Assignment
Lines from the one with "The width and height of the screenshot is (800, 450)." to the end of the material, both included: print them exactly and print nothing else. Omit the pictures.

[Exercise inputs]

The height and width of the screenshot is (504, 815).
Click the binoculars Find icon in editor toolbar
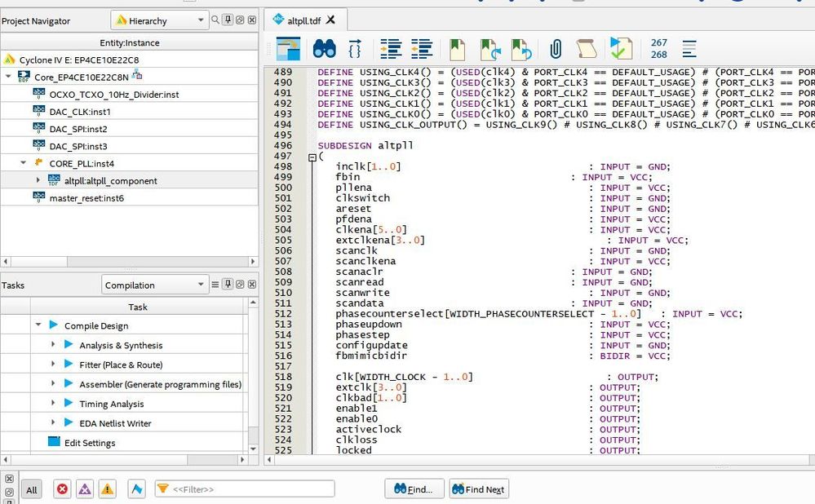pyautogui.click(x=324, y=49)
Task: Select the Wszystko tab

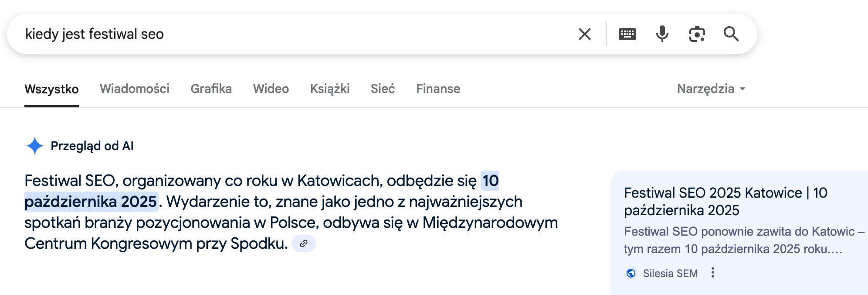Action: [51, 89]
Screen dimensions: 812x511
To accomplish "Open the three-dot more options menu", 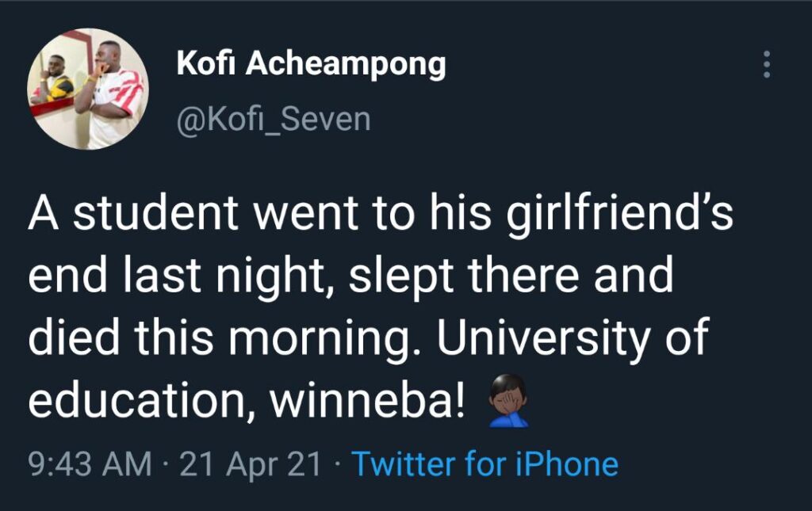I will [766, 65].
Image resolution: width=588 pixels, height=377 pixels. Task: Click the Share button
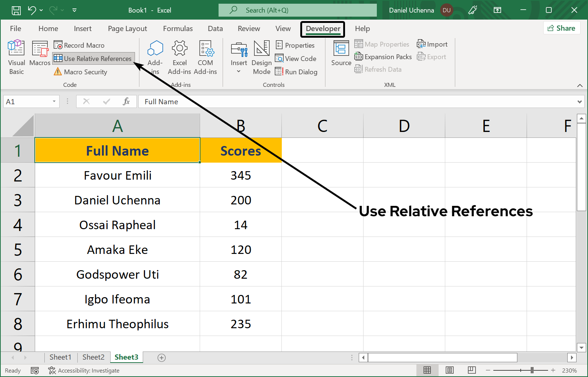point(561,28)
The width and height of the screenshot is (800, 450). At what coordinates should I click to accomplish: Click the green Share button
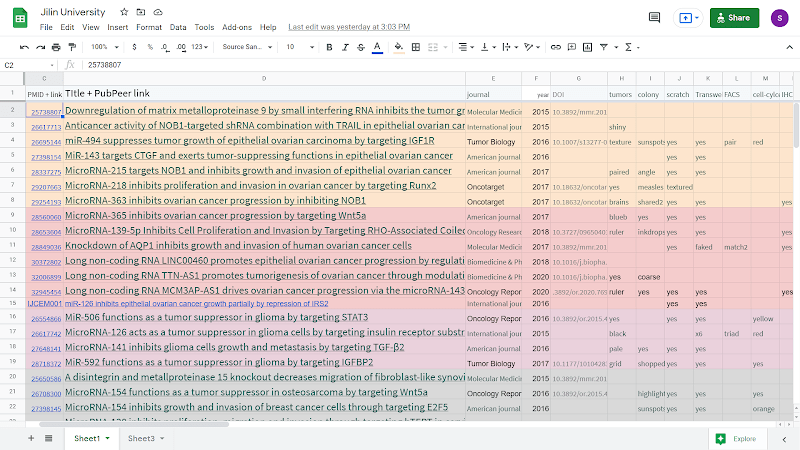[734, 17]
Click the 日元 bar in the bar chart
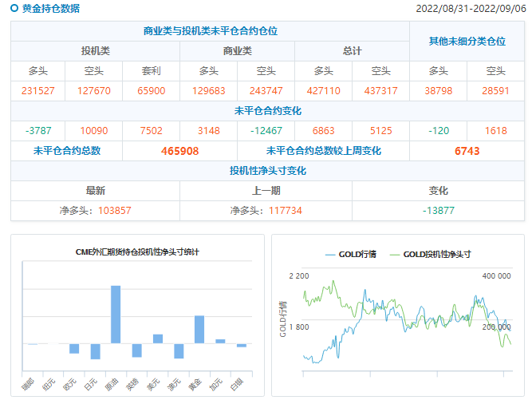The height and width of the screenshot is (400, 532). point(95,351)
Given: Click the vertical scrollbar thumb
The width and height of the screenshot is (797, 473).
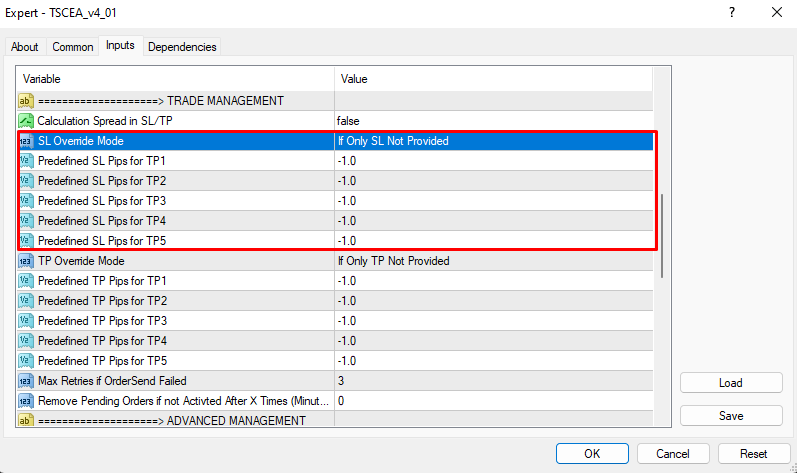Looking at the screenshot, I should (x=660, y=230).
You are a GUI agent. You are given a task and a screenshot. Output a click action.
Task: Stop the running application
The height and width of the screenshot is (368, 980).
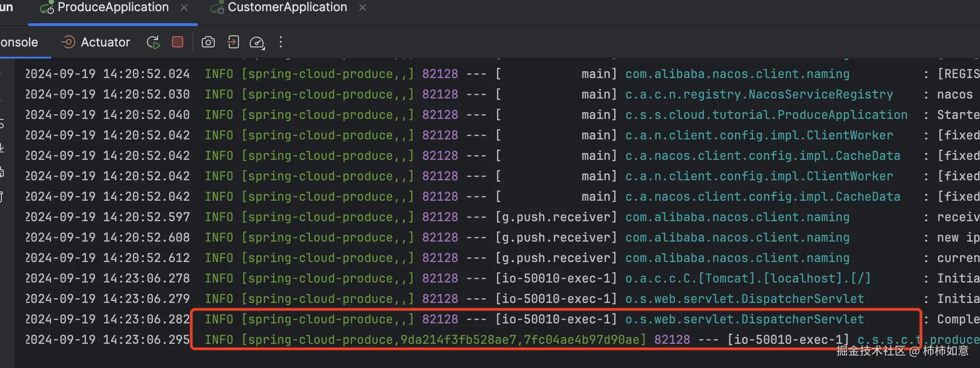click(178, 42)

[/Exercise inputs]

Expected output
The width and height of the screenshot is (800, 450). At what coordinates should I click to accomplish: Click the green Share button
[734, 17]
Click the 日元 bar in the bar chart
The height and width of the screenshot is (400, 532). point(95,351)
Given: Click the vertical scrollbar thumb
The width and height of the screenshot is (797, 473).
Looking at the screenshot, I should (x=660, y=230).
You are a GUI agent. You are given a task and a screenshot. Output a click action.
Task: Stop the running application
The height and width of the screenshot is (368, 980).
click(178, 42)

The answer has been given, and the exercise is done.